I am angry - really angry with myself. I realized last week that I have let AL define who I am. Since I have been AF (77 days) I have had these moments of no self confidence, doubt - I'm not interesting, funny or worth spending time with. I have been afraid of going to events with AL, how to explain to friends on vacation that I don't drink anymore, explain to peers at a dinner that I am not drinking. It hit me last week like a physical blow - have I let AL become so important to me that I let it define who I am and what I do?

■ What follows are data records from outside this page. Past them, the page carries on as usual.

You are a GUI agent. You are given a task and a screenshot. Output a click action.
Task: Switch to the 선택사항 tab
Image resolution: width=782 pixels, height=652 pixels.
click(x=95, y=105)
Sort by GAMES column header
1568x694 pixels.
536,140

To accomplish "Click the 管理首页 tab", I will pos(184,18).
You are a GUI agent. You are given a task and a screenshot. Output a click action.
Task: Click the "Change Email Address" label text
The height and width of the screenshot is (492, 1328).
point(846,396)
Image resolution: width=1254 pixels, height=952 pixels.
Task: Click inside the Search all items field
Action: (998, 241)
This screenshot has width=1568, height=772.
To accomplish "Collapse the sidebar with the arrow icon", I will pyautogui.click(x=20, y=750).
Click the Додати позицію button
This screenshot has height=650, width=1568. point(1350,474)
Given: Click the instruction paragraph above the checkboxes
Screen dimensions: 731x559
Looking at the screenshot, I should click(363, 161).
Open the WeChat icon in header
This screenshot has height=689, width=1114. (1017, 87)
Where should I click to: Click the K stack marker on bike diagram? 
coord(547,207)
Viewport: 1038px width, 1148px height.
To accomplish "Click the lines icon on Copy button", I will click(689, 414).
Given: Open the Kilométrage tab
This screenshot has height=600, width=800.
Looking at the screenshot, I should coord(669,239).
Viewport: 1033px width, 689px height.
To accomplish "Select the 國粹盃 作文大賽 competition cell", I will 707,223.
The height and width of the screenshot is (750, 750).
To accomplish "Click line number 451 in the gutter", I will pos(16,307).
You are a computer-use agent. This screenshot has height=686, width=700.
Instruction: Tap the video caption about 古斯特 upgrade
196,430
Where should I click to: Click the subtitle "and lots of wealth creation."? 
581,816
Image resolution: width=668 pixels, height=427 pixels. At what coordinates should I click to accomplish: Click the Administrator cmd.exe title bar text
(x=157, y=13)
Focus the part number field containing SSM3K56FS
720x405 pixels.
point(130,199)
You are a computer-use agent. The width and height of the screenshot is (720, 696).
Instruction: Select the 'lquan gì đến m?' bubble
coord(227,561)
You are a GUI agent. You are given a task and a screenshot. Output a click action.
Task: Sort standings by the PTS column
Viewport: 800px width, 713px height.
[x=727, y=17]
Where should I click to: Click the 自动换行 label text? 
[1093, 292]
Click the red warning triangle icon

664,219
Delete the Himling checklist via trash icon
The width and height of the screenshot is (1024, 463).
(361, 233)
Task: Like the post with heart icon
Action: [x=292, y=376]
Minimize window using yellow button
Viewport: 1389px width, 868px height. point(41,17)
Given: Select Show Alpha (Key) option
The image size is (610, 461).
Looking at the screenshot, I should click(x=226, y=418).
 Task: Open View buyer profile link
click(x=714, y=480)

The answer is YES. To my shame. To my anger. Why am I thinking about drinking so much, why am I worrying about what to tell people?
I am determined to redefine myself - and AL will not be in the definition of who I am any longer!!
I am in a similar thinking mode at the moment about the socialising without AL but for the reason I could not trust myself to not drink and not for the fear someone will ask me why I'm not drinking. I wonder if it is ourselves who put the pressure on us, that we want to think people are judging us because we don't drink, is it that fear that we still don't trust ourselves even after a long abstinence (hope that makes sense, my brain cells are still all over its only day 5!!) As Sheri says if people do comment on why we are not having AL then it is more often than not they have a problem themselves, I know my drinking friends would be pushing for me to have one they are in my position but still in denial!!